The girl I was with went to Penn State, so we started talking about those games. I could talk to anyone from a major college telling me about their football experiences. I really regret going to a school with no football team. Two Thanksgivings ago, I almost berated my cousin who went to Florida for how good she had it. I held back because I felt bad for spending half of Thanksgiving dinner texting my brother back and forth as to the quality of education Florida had. We both laughed out loud at the table when someone commented on the difficultly getting into that school was. I think the best line my brother had was, “I could get into UF doing my SATs and application drunk while getting my dick sucked.” I commented back “Bullshit, the hardest part in that is keeping it up for the entire SATs, not the actual application.” And him and I wonder why the rest of our family looks at us weird.

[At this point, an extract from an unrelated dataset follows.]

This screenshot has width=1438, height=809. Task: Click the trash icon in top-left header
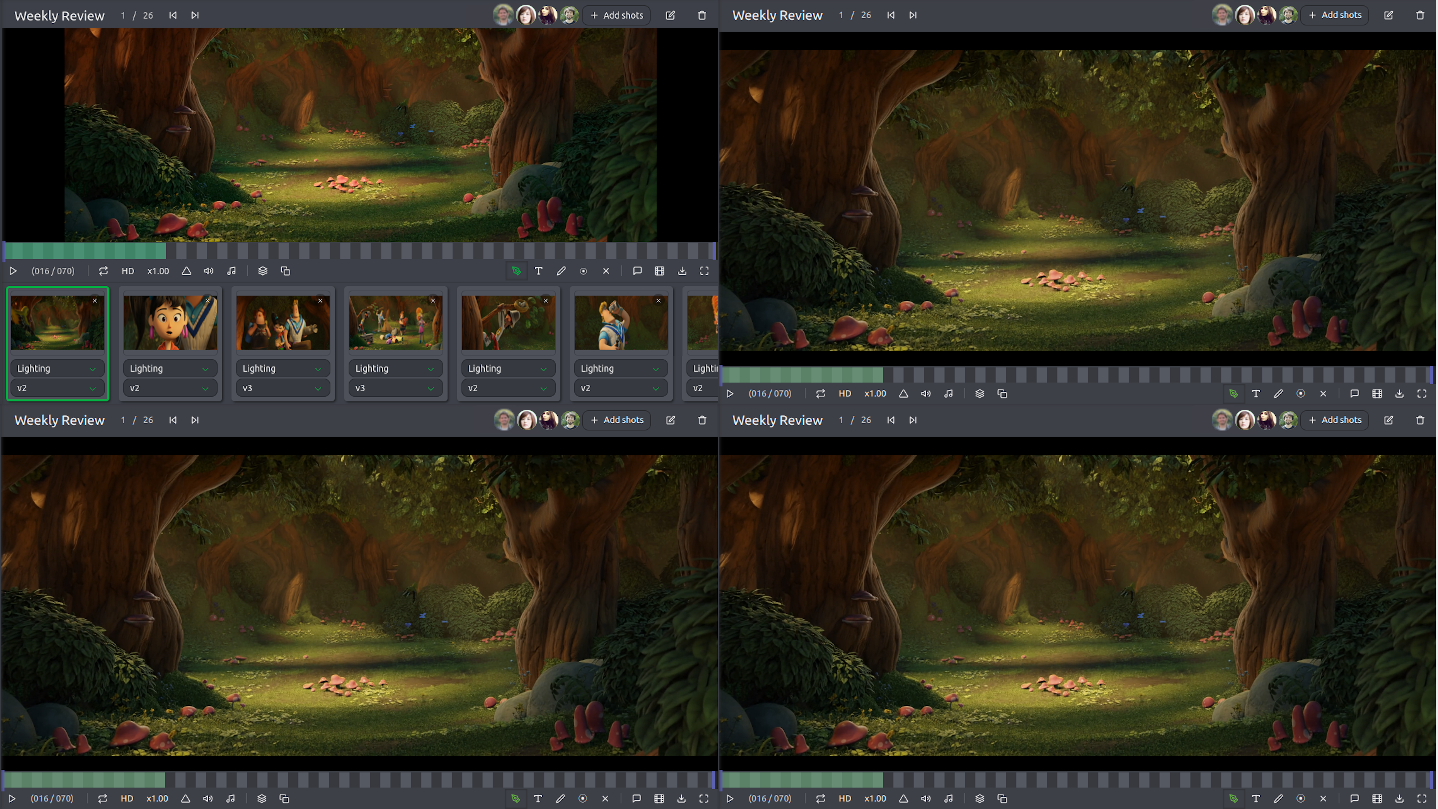pyautogui.click(x=702, y=15)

After getting enough in me, thoughts like this started running through my head: “OK Barney, you might have a chance tonight. However, would this help or hurt your chances of her hooking you up with Penn St-Notre Dame tickets that she talked about earlier?” I’m pathetic. I was more concerned with getting hooked up with tickets rather than pussy. And you wonder why I was recently told I’d be 35 and single if I didn’t change. Oh well, that’s nothing some bourbon won’t cure.

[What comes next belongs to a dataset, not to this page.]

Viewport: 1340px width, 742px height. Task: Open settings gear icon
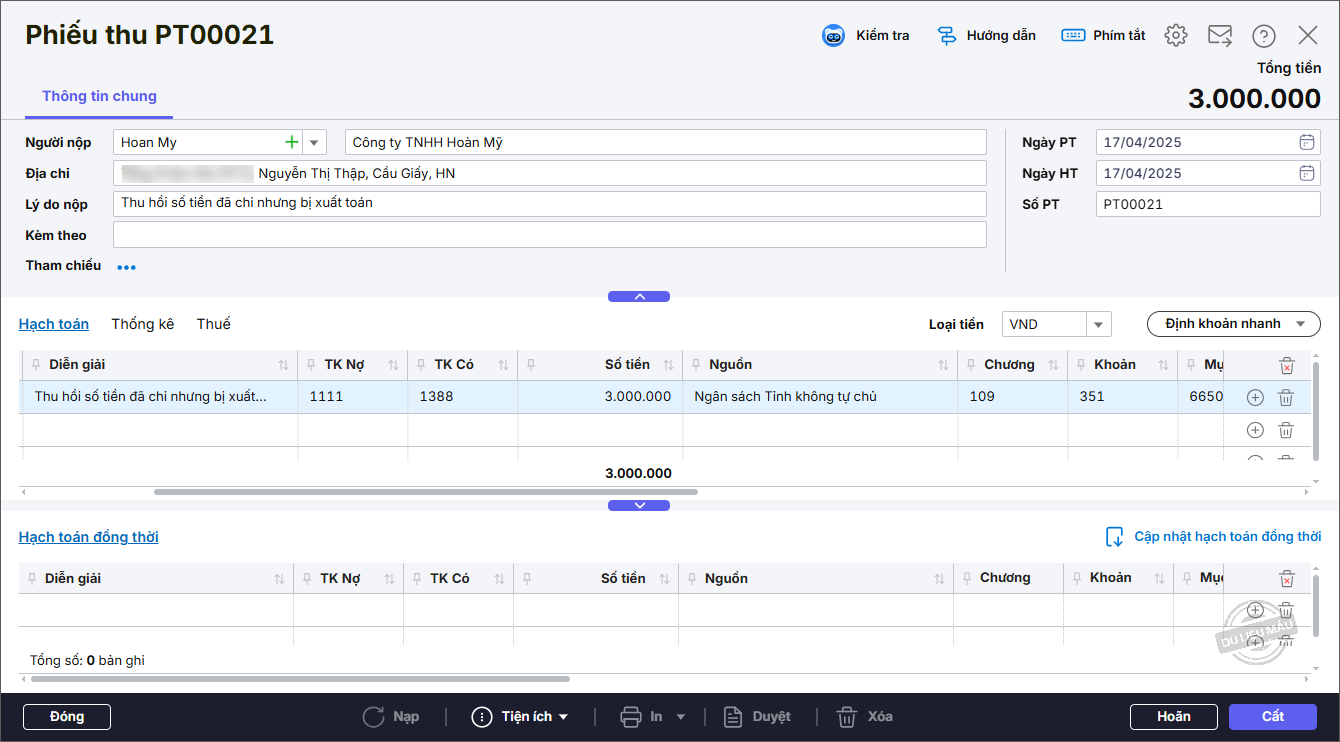[1176, 36]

Anyway, this was all for naught as our ride back (a couple that she was friends with) decided A) it was a good time to get in a fight and not talk to each other and B) to put a chair in the middle of the backseat. Because plastic chairs are a tremendous aphrodisiac. I’m now getting cock-blocked by inanimate objects. Lovely.
Ok, I think that’s it. I woke up Sunday, decided that I didn’t want to deal with the hangover on Sunday, so I started drinking at 10:30 and put off the hangover til Monday. (that fuck you that you just heard was from my liver).

I guess I have to concede that the Free Ookie campaign is done. Since he’s done with the Falcons, I guess I’m going to start pushing my other big idea…that he not play quarterback. Some team should sign him for the minimum and use him how the Jets use Brad Smith. You will not be disappointed. Peter King touched on two things today that made sense. 1. He re-ran his comments after Vick’s playoff game in Green Bay. I remember watching that game thinking I was watching the future of football. Now, it’ll just be a reminder of lost potential. 2. A lot more attention is being paid to Vick than Darrent Williams’s death. Because apparently people care more about cruelty to dogs than humans. And for the record I had the idea of putting him at running back on Sunday and didn’t get it from this article.

I’m not ready to discuss Chad Pennington’s performance on Friday night. Two interceptions for touchdowns had me hitting the bottle even harder on Friday. Please have the regular season start soon so I don’t have to worry about games that don’t matter.

And finally, Steeler fans might have a recent championship and travel all over to support their team, but they have the gayest mascot ever…Steely McBeam:
http://news.steelers.com/article/79593/
That’s the gayest thing since gay went to Gaytown. It reminds me of that time on The Simpsons where Homer finds out that the whole steel industry is gay. I wish I hadn’t been too drunk to remember finding out about ol’ Steely last week. I would have gotten my ass kicked but laughed my ass off. I feel almost redeemed from the playoff loss a few years ago.